*Pixel coordinate grounding data*

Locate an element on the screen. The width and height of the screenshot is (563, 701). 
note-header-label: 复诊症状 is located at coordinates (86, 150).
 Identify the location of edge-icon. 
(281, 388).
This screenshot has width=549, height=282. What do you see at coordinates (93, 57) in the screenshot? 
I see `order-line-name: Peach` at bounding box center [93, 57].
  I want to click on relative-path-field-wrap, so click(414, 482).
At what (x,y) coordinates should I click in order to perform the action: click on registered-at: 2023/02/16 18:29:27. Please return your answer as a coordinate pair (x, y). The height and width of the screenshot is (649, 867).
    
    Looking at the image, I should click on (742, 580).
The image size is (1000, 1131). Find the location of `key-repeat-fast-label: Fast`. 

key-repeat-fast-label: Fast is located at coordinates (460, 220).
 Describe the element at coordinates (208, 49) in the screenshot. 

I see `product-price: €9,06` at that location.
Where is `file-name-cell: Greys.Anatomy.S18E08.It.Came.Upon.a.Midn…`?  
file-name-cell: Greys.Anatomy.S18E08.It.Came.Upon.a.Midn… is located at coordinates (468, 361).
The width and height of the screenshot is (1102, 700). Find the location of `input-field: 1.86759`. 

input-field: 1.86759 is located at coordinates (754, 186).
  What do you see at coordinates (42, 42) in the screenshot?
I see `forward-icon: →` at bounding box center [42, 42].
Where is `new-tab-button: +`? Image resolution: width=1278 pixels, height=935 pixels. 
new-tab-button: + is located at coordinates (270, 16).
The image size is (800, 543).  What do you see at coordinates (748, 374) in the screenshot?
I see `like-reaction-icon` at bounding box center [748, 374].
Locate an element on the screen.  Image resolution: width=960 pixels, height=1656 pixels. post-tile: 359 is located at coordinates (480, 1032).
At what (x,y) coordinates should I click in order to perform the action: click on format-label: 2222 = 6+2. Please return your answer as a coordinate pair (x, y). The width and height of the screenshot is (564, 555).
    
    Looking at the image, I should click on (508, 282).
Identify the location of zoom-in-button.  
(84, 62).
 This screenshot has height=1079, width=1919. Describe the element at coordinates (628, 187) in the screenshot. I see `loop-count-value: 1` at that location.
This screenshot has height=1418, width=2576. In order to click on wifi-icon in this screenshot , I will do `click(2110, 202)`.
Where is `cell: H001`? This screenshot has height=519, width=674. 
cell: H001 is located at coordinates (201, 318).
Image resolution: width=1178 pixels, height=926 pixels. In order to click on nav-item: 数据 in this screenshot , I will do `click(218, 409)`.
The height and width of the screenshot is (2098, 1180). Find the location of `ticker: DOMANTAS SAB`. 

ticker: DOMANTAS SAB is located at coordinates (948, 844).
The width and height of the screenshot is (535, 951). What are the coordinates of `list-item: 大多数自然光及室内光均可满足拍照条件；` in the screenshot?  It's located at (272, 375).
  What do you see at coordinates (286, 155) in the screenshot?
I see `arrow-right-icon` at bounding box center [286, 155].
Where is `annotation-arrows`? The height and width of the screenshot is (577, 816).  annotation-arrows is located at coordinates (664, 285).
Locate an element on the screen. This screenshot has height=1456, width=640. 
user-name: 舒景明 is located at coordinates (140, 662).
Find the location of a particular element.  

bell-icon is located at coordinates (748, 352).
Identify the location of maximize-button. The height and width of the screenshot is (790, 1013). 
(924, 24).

*Job item*
Copy the lines of the material above verbatim, from the line with "Identify the location of edge-icon." up to and including the line with "I want to click".

*Answer below*
 Identify the location of edge-icon. 
(281, 388).
This screenshot has width=549, height=282. What do you see at coordinates (93, 57) in the screenshot? 
I see `order-line-name: Peach` at bounding box center [93, 57].
  I want to click on relative-path-field-wrap, so click(414, 482).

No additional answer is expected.